NBC, which was roundly criticised (not least by ourselves) for holding back live Beijing Olympics coverage for prime-time TV this summer, says it’s learned lessons and will be making adjustments for London 2012.
Despite a significant online investment, NBC was seen to have withheld some of the most exciting sport-event videos from NBC.com in order to unleash it on living-room TV sets, hours after the finish line was crossed in China.

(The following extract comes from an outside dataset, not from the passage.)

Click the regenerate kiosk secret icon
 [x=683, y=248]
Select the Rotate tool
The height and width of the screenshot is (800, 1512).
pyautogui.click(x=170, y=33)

Asked by panel moderator Eric Fisher of Sports Business Journal, at our EconSports conference in New York, what he will do differently for London’s turn, NBC Sports & Olympics digital SVP Perkins Miller said: “With swimming being live on prime time, people were eager to consume it at that point in the day. We learned people want to consume it (for example) at 6am on their way to work, they (even) want to watch the women’s eight rowing.
“The lesson remains that there’s a breadth of sport at the Olympics that’s not represented by that top tier (of swimming, sprinting et al) – that’s the learning we’ll take with us to London.”
NBC’s was a rather different strategy from BBC Sport Interactive, which piled multiple live broadband video streams all over its website and TV red button, as its head Ben Gallop told us in August. Separately at EconSports, ESPN (NYSE: DIS) content EVP John Skipper said media weren’t serving sports fans “by making them wait four or five hours to see an event”.